Restoring Gastrointestinal Microbiota-Host Interactions to Prevent Invasive Candidiasis

About This Grant

PROJECT SUMMARY The World Health Organization classified Candida albicans as a critical pathogen warranting increased research and development needs. C. albicans is the most common etiology of invasive candidiasis, which occurs when C. albicans enters the blood stream (candidemia) and disseminates throughout the body (i.e. the liver and spleen) where mortality approaches 50%. People with hematologic malignancies have the highest risk for invasive candidiasis and Candida spp. expands in the gastrointestinal tract prior to development of invasive disease. This expansion requires antibiotic mediated loss of Candida spp. colonization resistance within the gastrointestinal tract.
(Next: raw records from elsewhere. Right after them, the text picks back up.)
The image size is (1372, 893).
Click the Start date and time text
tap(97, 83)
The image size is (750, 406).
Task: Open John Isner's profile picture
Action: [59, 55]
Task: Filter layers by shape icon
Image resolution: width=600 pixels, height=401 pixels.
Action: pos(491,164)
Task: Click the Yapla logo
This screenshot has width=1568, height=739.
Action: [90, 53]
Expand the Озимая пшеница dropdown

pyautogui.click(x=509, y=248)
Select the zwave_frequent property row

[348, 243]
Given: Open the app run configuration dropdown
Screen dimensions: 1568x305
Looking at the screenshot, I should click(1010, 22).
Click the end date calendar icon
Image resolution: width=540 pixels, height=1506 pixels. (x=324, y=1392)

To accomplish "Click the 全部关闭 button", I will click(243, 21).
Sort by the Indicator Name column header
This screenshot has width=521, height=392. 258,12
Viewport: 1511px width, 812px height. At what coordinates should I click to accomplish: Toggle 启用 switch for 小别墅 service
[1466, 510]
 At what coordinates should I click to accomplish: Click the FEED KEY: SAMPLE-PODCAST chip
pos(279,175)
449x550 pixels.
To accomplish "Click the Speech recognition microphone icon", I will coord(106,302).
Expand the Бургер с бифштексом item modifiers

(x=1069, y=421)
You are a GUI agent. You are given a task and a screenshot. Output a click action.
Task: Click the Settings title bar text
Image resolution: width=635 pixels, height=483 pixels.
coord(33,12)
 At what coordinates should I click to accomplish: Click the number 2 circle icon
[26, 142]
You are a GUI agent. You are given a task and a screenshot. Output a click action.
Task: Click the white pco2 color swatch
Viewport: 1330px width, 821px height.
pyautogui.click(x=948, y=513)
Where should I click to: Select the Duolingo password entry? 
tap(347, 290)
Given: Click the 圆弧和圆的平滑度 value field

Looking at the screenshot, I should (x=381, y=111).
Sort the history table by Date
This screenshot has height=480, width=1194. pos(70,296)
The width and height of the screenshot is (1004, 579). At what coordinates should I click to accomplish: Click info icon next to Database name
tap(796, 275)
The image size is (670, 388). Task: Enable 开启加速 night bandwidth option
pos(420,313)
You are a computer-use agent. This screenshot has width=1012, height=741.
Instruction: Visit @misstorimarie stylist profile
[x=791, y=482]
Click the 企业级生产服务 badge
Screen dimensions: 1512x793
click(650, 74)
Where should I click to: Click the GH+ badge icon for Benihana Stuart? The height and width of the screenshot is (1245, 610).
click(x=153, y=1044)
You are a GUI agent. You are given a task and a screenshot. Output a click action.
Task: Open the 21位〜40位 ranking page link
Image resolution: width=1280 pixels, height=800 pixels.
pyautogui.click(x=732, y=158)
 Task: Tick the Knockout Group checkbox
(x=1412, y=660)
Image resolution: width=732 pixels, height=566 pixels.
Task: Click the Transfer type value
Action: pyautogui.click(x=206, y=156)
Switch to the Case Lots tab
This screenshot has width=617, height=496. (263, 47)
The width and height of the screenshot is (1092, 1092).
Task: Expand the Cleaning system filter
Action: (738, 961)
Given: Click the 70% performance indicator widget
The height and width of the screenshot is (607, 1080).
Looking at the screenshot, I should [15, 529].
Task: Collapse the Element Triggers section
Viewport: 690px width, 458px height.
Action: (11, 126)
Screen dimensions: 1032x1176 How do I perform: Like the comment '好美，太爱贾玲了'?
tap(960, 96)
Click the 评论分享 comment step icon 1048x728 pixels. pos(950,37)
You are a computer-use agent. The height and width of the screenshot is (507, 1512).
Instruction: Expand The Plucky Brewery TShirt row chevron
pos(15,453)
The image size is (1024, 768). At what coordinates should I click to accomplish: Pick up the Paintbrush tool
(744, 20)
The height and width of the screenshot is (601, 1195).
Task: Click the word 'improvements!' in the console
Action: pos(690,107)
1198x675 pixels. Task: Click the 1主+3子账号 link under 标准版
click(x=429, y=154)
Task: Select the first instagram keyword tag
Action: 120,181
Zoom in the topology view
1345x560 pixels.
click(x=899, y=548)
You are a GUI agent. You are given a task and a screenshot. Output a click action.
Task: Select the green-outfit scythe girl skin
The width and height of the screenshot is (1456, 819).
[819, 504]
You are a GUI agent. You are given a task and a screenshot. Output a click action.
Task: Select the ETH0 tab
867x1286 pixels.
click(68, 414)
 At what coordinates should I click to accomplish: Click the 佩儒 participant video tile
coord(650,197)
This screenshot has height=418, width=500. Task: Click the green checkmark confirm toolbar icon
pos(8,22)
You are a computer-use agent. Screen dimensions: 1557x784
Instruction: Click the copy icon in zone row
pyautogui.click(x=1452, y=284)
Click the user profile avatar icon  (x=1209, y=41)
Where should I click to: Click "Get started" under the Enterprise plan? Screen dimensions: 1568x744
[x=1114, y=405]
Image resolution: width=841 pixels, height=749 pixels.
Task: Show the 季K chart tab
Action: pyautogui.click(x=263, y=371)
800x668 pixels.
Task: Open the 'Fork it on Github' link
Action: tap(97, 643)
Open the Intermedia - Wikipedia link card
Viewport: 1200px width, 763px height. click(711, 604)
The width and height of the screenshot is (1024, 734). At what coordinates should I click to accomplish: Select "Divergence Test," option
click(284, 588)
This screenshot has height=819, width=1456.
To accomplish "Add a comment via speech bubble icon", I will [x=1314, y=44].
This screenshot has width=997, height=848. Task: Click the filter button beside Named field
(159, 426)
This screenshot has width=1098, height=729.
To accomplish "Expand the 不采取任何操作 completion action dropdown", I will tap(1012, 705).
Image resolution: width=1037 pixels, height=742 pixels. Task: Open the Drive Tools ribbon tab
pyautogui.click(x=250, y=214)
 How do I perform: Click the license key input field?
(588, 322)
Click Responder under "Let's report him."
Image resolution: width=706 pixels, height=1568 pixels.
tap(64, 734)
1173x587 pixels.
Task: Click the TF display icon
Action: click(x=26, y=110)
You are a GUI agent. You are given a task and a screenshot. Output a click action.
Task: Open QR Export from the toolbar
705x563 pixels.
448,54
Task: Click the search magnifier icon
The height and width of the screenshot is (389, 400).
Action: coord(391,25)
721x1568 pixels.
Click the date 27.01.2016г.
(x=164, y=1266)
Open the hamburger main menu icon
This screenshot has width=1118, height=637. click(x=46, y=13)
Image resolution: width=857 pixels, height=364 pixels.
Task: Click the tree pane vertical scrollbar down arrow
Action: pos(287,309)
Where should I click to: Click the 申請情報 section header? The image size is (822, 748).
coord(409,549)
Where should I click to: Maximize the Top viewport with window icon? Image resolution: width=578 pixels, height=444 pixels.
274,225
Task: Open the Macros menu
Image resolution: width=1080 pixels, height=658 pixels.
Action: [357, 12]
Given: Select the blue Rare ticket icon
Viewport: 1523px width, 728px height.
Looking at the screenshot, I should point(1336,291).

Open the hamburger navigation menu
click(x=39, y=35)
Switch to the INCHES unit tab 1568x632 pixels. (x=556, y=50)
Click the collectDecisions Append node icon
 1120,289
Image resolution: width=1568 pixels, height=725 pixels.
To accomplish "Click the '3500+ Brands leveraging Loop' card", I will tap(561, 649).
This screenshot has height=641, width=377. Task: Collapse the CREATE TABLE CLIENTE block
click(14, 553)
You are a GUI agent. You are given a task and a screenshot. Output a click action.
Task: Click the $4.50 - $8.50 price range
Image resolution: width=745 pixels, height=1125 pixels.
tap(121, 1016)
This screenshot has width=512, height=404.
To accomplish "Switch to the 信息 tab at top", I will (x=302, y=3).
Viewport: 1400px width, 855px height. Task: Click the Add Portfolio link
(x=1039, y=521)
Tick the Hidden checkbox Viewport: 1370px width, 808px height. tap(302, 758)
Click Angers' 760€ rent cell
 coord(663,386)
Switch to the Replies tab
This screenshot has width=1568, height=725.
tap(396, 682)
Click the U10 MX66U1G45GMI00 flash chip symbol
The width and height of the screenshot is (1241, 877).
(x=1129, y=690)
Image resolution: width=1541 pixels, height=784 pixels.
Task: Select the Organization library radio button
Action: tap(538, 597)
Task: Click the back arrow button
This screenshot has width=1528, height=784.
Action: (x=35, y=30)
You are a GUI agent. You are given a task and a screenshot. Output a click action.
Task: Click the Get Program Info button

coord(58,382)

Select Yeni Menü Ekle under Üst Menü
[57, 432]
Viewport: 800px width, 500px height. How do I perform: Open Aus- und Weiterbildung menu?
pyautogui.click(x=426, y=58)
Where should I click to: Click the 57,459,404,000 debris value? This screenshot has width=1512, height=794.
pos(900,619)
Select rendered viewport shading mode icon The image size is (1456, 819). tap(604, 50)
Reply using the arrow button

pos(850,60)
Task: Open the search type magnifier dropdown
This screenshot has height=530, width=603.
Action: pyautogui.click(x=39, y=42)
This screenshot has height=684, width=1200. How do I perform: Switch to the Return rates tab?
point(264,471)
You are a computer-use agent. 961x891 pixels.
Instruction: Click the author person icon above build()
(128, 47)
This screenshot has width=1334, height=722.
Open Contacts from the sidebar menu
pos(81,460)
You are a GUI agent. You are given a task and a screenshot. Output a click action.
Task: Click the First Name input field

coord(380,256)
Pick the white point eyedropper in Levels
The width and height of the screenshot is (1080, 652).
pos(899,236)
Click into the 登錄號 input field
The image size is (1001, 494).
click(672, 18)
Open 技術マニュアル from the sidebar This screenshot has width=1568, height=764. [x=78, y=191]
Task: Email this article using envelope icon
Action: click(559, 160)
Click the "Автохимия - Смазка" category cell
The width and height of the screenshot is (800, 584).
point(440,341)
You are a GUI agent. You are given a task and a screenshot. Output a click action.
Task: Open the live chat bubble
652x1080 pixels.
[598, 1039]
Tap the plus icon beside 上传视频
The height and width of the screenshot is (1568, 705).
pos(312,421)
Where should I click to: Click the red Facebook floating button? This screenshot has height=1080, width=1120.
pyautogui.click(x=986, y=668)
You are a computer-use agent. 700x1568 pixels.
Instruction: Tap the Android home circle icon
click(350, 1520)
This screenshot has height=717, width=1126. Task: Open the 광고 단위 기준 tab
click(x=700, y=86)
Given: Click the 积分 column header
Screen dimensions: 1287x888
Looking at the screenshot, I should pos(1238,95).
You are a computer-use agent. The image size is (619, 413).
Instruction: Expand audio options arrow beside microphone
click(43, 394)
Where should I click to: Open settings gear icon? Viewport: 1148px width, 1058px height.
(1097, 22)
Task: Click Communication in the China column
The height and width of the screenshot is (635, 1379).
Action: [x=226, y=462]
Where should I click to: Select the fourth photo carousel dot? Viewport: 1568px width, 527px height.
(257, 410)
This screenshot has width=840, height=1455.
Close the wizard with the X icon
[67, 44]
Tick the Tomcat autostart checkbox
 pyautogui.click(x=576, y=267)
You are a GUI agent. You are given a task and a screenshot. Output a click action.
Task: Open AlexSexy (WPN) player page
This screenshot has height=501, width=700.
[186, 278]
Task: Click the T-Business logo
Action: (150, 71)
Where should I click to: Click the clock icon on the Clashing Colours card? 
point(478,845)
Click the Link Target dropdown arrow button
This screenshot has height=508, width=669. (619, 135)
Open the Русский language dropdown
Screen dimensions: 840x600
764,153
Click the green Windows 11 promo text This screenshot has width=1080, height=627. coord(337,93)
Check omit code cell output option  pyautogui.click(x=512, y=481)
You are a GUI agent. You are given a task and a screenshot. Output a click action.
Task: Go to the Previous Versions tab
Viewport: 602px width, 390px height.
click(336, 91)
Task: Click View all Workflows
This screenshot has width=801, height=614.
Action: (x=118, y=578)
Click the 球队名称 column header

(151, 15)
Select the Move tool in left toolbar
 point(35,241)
While antifungal prophylaxis has been used in this population to improve outcomes, there are increasing rates of antifungal resistance along with breakthrough infections despite antifungal prophylaxis demonstrating a critical need for new approaches for prevention and better understanding of how C. albicans colonizes the gastrointestinal tract. We recently demonstrated the importance of oxygen availability in allowing C. albicans to colonize the gastrointestinal tract and identified that the inflammatory bowel disease drug, 5-aminosalicyclic acid (5-ASA), restores colonization resistance to C. albicans. We hypothesize that oxygen availability is necessary for C. albicans to colonize the gastrointestinal tract and subsequently disseminate out of the gastrointestinal track. Even though 5-ASA reduces gastrointestinal colonization of C. albicans, it remains unknown if 5-ASA prevents development of invasive candidiasis. In Aim 1, we will answer this question using a C. albicans dissemination model using the cancer therapeutic cyclophosphamide, while also evaluating the mechanism behind 5-ASA reducing C. albicans in the gastrointestinal tract of mice. Successful completion of these aims will provide mechanistic detail into how the critical pathogen C. albicans colonizes the gastrointestinal tract while simultaneously assessing the novel approach to preventing invasive candidiasis via restoration of gastrointestinal epithelial hypoxia.